→ **Exercise description**
Reproduce the listing below word for word, beginning with the line that contains "Given: Select the bottom" and continuing through the line that contains "Action: (546, 576)", including both of those lines.
* start *
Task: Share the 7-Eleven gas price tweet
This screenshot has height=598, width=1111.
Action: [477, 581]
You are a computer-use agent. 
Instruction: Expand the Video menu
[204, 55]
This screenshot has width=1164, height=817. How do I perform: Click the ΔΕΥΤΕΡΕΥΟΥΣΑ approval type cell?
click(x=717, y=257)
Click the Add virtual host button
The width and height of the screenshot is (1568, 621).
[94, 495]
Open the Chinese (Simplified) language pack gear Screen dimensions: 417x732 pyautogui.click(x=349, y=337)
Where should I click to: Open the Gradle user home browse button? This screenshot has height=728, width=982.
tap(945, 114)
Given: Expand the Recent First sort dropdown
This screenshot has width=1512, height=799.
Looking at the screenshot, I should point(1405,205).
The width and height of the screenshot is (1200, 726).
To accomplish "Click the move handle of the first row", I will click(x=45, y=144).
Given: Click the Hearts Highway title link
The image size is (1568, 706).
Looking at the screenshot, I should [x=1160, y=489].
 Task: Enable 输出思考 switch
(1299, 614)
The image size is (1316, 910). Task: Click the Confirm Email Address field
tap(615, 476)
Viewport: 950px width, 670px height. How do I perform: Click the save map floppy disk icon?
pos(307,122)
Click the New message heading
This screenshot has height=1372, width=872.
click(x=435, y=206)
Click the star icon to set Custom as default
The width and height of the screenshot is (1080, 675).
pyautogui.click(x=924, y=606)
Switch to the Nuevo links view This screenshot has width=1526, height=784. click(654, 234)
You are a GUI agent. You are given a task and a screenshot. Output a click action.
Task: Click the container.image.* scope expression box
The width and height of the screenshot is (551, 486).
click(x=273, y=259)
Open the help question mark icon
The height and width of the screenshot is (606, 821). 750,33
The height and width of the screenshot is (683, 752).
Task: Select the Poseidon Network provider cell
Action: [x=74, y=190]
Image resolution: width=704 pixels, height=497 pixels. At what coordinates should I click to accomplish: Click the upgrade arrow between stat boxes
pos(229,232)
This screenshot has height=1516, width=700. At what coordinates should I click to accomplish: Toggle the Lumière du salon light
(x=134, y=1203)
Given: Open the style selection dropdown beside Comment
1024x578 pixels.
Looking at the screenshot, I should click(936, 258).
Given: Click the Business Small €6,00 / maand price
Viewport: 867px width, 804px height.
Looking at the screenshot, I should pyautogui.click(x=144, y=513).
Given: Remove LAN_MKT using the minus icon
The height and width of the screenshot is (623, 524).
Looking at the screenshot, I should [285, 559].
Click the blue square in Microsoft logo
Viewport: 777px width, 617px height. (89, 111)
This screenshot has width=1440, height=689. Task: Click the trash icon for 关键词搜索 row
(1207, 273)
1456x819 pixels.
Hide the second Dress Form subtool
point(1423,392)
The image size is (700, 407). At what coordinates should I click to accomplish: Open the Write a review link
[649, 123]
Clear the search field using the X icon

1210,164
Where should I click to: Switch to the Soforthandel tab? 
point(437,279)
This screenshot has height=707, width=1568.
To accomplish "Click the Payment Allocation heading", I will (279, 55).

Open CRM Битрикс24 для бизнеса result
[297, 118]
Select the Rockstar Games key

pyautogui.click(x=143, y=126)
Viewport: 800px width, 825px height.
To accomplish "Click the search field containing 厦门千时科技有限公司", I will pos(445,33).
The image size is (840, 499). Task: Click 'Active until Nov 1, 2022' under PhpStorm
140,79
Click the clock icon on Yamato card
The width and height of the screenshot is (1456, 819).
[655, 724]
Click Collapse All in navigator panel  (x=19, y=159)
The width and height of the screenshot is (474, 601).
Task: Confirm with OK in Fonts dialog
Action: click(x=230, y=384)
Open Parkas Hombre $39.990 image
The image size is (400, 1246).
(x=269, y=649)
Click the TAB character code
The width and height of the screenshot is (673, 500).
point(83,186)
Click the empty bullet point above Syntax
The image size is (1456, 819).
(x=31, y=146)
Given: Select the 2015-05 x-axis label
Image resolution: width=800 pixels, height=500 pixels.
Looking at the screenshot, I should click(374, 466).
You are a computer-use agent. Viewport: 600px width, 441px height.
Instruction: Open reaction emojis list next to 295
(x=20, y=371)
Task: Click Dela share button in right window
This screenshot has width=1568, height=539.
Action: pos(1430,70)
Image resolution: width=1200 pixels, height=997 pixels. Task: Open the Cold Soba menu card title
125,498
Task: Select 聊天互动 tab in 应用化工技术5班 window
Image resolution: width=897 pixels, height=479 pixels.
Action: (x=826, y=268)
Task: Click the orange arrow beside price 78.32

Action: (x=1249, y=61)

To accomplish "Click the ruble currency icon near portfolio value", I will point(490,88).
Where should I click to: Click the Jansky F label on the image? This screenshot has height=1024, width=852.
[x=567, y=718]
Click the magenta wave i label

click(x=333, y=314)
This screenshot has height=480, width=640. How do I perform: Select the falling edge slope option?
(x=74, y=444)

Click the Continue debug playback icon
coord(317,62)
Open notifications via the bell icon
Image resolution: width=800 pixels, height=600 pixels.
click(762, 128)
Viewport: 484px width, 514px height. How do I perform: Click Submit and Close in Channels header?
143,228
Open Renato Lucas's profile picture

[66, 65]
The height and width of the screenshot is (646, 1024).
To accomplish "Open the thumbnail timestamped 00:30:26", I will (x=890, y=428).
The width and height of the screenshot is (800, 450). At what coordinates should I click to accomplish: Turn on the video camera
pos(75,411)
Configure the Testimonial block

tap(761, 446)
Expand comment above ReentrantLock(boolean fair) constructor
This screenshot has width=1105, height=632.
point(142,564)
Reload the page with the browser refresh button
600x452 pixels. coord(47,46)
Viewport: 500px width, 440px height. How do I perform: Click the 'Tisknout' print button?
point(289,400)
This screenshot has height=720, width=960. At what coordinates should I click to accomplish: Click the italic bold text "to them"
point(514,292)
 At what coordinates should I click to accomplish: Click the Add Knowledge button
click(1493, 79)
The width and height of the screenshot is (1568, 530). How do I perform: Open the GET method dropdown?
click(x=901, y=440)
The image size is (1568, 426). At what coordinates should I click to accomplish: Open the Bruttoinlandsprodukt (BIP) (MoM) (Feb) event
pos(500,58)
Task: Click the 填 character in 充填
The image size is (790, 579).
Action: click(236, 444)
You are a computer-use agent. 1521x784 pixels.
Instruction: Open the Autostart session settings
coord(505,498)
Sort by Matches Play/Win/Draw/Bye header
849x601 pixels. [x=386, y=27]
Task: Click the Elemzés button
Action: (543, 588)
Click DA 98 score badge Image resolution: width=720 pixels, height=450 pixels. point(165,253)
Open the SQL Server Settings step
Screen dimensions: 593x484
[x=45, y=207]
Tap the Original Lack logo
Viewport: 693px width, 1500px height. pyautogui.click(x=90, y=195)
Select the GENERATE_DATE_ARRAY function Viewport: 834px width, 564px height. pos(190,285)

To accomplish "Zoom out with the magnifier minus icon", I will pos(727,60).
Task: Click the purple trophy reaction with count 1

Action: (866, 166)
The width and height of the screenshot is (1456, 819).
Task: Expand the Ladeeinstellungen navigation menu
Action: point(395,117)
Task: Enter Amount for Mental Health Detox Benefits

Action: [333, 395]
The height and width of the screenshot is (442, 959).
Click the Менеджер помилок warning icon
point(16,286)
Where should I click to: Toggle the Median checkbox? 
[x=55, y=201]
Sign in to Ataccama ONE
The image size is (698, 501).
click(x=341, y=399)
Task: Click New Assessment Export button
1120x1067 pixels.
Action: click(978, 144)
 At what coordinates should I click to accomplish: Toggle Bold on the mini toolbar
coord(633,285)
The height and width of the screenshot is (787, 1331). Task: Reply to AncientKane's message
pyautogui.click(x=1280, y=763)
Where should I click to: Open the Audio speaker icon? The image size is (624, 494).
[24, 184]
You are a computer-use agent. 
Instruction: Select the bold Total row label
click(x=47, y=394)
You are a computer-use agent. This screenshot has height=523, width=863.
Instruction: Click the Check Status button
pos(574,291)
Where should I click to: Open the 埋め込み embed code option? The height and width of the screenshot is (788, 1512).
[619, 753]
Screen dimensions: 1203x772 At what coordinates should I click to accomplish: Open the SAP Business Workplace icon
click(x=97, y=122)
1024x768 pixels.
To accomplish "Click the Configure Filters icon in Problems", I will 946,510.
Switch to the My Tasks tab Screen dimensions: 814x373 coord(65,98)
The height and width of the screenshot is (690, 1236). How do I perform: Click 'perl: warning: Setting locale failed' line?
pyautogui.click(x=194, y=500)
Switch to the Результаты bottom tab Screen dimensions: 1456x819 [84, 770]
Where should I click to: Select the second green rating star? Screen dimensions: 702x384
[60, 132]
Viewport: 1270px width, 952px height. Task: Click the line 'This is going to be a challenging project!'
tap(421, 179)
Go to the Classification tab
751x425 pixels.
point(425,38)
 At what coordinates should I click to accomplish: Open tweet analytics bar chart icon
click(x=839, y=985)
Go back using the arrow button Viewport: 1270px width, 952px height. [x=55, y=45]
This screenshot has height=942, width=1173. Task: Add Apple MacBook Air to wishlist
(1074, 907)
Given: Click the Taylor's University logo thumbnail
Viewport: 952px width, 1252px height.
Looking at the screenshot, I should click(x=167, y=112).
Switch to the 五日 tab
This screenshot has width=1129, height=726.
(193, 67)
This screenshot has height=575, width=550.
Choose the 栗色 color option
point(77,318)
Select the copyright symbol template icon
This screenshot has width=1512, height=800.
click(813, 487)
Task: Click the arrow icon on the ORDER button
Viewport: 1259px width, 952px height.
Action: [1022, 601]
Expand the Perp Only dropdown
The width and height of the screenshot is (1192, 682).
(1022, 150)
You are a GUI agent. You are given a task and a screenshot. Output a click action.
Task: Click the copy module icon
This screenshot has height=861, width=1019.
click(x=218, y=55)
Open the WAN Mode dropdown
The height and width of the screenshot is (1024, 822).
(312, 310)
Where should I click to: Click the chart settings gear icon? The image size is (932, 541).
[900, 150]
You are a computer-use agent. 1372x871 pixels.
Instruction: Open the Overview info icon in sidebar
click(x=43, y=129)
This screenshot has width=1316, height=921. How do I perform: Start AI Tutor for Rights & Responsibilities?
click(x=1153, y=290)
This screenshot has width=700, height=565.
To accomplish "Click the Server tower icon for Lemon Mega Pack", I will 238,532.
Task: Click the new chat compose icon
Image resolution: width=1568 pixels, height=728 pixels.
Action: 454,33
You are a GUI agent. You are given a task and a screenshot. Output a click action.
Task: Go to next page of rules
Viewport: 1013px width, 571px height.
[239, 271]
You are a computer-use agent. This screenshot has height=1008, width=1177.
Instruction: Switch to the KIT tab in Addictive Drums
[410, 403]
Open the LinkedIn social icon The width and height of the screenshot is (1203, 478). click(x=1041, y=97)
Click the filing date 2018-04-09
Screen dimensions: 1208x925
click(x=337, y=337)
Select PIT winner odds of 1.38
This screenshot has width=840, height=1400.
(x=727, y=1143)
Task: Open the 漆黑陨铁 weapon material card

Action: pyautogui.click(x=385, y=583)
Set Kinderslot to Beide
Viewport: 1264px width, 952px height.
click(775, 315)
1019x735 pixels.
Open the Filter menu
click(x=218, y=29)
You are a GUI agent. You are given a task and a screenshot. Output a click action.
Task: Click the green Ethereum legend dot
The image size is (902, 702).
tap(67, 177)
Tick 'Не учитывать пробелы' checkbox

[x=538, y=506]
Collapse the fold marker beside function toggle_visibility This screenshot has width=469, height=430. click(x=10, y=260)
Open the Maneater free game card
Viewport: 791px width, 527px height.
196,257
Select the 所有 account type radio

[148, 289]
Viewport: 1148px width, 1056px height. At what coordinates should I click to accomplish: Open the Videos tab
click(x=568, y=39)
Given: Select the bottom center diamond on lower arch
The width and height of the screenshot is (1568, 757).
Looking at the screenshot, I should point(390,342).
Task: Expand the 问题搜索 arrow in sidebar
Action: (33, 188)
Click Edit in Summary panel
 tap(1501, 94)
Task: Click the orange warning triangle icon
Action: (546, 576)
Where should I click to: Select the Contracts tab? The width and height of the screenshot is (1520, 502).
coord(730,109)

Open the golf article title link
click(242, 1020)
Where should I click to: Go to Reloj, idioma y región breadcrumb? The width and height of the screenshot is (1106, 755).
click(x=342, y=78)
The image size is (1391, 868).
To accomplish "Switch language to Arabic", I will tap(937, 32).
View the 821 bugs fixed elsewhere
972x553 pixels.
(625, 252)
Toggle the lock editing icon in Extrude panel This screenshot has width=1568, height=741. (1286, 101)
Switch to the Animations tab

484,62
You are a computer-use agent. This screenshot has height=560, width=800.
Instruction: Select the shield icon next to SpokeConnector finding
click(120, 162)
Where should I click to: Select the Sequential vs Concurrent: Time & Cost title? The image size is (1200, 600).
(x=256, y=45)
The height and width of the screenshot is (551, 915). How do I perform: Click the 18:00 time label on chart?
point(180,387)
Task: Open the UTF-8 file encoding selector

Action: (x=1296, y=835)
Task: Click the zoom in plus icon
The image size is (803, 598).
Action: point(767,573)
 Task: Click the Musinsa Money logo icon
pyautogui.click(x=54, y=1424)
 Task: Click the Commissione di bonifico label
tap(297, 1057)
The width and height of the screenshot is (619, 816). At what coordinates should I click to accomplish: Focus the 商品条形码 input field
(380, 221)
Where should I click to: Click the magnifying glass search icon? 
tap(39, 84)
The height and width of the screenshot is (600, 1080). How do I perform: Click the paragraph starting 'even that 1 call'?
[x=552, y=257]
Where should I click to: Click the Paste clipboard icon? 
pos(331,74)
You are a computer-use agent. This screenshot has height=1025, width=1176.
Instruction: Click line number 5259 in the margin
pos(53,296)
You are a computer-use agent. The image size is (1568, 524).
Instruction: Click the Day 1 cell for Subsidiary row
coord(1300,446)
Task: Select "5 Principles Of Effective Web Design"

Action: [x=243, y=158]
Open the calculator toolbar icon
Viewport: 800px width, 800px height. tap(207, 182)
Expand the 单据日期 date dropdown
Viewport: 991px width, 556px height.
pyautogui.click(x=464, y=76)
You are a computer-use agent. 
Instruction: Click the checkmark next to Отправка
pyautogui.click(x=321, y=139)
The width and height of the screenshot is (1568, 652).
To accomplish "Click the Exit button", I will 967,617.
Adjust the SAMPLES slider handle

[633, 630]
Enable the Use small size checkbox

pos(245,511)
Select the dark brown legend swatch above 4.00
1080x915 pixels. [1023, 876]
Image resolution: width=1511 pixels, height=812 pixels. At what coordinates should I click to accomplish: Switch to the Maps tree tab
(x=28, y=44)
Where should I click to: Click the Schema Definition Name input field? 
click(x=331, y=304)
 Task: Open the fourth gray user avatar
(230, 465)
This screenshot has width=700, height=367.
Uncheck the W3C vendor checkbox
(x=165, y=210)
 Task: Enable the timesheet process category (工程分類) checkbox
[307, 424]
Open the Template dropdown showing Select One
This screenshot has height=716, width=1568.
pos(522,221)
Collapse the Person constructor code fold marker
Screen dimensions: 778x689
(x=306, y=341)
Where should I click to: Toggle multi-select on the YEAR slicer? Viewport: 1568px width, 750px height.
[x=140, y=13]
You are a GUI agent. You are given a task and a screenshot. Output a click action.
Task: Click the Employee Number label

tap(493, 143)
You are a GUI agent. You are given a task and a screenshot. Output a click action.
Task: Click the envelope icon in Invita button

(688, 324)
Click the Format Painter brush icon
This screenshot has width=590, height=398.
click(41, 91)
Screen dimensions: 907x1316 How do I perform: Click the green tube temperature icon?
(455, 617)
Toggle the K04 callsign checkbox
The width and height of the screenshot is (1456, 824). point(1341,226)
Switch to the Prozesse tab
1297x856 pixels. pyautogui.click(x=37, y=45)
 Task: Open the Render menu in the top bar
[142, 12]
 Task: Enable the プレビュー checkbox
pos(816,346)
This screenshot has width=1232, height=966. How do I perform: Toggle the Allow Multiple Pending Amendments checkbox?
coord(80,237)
* end *
→ **Task result**
Given: Select the bottom center diamond on lower arch
The width and height of the screenshot is (1568, 757).
Looking at the screenshot, I should point(390,342).
Task: Expand the 问题搜索 arrow in sidebar
Action: (33, 188)
Click Edit in Summary panel
 tap(1501, 94)
Task: Click the orange warning triangle icon
Action: (546, 576)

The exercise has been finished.